Exercise data: Begin

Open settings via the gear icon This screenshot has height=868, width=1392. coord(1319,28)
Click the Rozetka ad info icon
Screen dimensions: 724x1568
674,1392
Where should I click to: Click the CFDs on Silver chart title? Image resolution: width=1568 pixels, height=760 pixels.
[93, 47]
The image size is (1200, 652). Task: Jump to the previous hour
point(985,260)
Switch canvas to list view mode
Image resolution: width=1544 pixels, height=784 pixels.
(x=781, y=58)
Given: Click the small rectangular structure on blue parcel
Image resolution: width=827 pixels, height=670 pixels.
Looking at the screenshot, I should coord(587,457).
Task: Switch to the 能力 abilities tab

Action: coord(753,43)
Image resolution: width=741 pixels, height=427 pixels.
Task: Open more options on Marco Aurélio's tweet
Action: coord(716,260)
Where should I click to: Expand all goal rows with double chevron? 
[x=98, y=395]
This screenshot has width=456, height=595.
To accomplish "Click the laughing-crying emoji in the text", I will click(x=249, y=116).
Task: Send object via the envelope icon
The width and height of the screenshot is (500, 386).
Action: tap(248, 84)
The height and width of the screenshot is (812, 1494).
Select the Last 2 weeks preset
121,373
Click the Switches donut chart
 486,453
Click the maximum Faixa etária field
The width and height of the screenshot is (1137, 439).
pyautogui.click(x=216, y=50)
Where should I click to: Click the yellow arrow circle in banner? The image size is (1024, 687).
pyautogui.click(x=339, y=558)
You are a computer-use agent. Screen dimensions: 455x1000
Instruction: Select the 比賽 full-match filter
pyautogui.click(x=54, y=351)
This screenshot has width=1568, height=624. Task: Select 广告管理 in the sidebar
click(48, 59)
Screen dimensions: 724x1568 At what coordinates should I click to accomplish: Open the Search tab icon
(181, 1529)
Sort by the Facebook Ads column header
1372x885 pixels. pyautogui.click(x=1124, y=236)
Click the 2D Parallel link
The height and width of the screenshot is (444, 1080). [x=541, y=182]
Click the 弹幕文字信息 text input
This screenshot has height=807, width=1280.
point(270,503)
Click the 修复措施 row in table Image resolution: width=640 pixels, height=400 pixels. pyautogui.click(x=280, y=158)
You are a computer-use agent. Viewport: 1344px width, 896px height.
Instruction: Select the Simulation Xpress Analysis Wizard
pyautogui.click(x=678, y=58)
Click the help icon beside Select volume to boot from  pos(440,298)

Exercise data: End

• _Exercise description_: Extract the listing in its entirety, matching it exactly.

• _Response_:
Open settings via the gear icon This screenshot has height=868, width=1392. coord(1319,28)
Click the Rozetka ad info icon
Screen dimensions: 724x1568
674,1392
Where should I click to: Click the CFDs on Silver chart title? Image resolution: width=1568 pixels, height=760 pixels.
[93, 47]
The image size is (1200, 652). Task: Jump to the previous hour
point(985,260)
Switch canvas to list view mode
Image resolution: width=1544 pixels, height=784 pixels.
(x=781, y=58)
Given: Click the small rectangular structure on blue parcel
Image resolution: width=827 pixels, height=670 pixels.
Looking at the screenshot, I should coord(587,457).
Task: Switch to the 能力 abilities tab

Action: coord(753,43)
Image resolution: width=741 pixels, height=427 pixels.
Task: Open more options on Marco Aurélio's tweet
Action: coord(716,260)
Where should I click to: Expand all goal rows with double chevron? 
[x=98, y=395]
This screenshot has width=456, height=595.
To accomplish "Click the laughing-crying emoji in the text", I will click(x=249, y=116).
Task: Send object via the envelope icon
The width and height of the screenshot is (500, 386).
Action: tap(248, 84)
The height and width of the screenshot is (812, 1494).
Select the Last 2 weeks preset
121,373
Click the Switches donut chart
 486,453
Click the maximum Faixa etária field
The width and height of the screenshot is (1137, 439).
pyautogui.click(x=216, y=50)
Where should I click to: Click the yellow arrow circle in banner? The image size is (1024, 687).
pyautogui.click(x=339, y=558)
You are a computer-use agent. Screen dimensions: 455x1000
Instruction: Select the 比賽 full-match filter
pyautogui.click(x=54, y=351)
This screenshot has width=1568, height=624. Task: Select 广告管理 in the sidebar
click(48, 59)
Screen dimensions: 724x1568 At what coordinates should I click to accomplish: Open the Search tab icon
(181, 1529)
Sort by the Facebook Ads column header
1372x885 pixels. pyautogui.click(x=1124, y=236)
Click the 2D Parallel link
The height and width of the screenshot is (444, 1080). [x=541, y=182]
Click the 弹幕文字信息 text input
This screenshot has height=807, width=1280.
point(270,503)
Click the 修复措施 row in table Image resolution: width=640 pixels, height=400 pixels. pyautogui.click(x=280, y=158)
You are a computer-use agent. Viewport: 1344px width, 896px height.
Instruction: Select the Simulation Xpress Analysis Wizard
pyautogui.click(x=678, y=58)
Click the help icon beside Select volume to boot from  pos(440,298)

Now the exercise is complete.